9. Is there a relationship between brain weight and body weight? Build a plot to support your answer.

ggplot(msleep, aes(x = bodywt, y = brainwt)) +
  geom_point() +
  geom_smooth(method=lm, se=T)+
  scale_x_log10() +
  scale_y_log10() +
  labs(title = "Relationship between Body Weight and Brain Weight",
       x = "Body Weight (kg)",
       y = "Brain Weight (kg)")
## `geom_smooth()` using formula = 'y ~ x'
## Warning: Removed 27 rows containing non-finite outside the scale range
## (`stat_smooth()`).
## Warning: Removed 27 rows containing missing values or values outside the scale range
## (`geom_point()`).

10. Build one plot of your choice that provides additional insight into the msleep dataset. Be sure to include appropriate labels and a title.
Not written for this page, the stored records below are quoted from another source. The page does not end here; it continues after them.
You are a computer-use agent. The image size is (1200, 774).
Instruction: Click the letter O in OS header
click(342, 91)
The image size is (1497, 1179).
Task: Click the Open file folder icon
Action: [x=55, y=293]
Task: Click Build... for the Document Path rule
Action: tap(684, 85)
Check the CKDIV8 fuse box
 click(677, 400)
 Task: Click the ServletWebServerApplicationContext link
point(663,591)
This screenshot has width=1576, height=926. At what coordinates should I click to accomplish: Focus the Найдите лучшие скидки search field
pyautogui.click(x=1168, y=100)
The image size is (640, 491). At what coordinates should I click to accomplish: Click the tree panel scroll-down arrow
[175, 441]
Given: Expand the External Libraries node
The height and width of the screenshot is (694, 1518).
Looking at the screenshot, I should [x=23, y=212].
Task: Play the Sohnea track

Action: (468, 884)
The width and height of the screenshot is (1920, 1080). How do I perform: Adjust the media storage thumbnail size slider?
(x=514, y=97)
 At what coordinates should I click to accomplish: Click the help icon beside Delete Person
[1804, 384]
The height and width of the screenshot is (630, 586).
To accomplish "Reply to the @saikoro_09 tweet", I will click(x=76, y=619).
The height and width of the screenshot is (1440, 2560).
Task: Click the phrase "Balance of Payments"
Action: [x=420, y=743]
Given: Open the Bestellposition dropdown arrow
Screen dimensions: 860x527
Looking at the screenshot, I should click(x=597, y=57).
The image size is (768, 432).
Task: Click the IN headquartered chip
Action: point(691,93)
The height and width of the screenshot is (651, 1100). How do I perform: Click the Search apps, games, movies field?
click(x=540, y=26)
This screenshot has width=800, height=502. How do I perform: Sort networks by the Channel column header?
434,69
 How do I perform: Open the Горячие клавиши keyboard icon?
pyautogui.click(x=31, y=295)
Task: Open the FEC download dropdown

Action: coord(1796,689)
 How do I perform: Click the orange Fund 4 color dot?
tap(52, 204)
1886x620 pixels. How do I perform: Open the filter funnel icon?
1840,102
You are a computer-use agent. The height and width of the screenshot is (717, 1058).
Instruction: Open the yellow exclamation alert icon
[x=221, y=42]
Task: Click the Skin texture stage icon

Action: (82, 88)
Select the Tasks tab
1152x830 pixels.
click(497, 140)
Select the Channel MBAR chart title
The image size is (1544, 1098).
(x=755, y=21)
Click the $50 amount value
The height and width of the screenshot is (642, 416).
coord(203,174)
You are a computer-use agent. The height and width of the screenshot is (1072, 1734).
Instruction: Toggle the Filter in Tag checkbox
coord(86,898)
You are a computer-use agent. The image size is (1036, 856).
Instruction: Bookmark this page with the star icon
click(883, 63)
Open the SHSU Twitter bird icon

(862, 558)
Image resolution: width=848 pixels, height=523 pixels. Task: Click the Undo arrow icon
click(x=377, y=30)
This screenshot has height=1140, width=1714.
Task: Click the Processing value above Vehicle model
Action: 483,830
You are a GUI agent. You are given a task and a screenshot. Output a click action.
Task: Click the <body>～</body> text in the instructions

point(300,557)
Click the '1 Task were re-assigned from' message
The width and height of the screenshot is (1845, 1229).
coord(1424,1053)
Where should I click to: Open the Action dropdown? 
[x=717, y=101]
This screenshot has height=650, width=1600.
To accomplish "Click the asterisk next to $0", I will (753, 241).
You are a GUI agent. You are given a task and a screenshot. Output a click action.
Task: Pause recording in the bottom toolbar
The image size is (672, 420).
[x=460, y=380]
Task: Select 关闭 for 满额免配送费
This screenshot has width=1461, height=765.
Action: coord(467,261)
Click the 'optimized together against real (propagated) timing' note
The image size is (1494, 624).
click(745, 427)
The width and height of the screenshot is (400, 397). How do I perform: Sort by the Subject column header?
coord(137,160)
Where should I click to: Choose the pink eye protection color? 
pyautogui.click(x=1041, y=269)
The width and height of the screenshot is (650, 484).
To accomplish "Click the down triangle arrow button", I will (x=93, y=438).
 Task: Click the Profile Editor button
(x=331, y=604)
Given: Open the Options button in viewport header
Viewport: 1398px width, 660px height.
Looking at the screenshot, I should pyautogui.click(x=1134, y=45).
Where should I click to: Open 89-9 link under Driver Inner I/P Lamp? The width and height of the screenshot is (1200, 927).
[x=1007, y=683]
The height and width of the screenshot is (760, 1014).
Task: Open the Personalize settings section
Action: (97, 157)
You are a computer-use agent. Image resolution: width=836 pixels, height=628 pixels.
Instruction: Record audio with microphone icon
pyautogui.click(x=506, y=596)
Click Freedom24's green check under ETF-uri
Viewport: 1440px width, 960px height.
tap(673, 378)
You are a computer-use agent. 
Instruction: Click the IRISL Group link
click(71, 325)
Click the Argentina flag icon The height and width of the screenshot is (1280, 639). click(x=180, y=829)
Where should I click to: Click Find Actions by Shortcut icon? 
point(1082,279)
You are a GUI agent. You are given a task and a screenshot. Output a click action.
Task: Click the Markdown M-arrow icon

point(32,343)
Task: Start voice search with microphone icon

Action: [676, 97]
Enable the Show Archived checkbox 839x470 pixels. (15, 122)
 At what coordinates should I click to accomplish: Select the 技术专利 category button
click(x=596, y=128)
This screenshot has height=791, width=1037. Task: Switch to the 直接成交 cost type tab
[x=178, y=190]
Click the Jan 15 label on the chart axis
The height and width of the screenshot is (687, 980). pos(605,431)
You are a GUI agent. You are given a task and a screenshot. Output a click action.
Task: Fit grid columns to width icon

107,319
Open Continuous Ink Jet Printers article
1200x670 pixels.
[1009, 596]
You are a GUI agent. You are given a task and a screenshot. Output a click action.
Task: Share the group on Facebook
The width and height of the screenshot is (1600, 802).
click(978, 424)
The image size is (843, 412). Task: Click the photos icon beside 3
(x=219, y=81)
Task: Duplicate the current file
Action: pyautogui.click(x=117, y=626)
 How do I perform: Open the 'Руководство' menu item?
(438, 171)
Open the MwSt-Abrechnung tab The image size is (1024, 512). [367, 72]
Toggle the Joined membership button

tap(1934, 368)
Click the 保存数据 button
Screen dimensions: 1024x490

ggplot(msleep, aes(x = sleep_rem, y = sleep_total)) +
  geom_point(mapping=aes(color=vore)) +
  geom_smooth(method=lm, se=T)+
  labs(title = "Relationship between REM Sleep and Total Sleep Time",
       x = "REM Sleep (hours)",
       y = "Total Sleep Time (hours)")
## `geom_smooth()` using formula = 'y ~ x'
## Warning: Removed 22 rows containing non-finite outside the scale range
## (`stat_smooth()`).
## Warning: Removed 22 rows containing missing values or values outside the scale range
## (`geom_point()`).

Knit and Upload

Please knit your work as an .html file and upload to Canvas. Homework is due before the start of the next lab. No late work is accepted. Make sure to use the formatting conventions of RMarkdown to make your report neat and clean!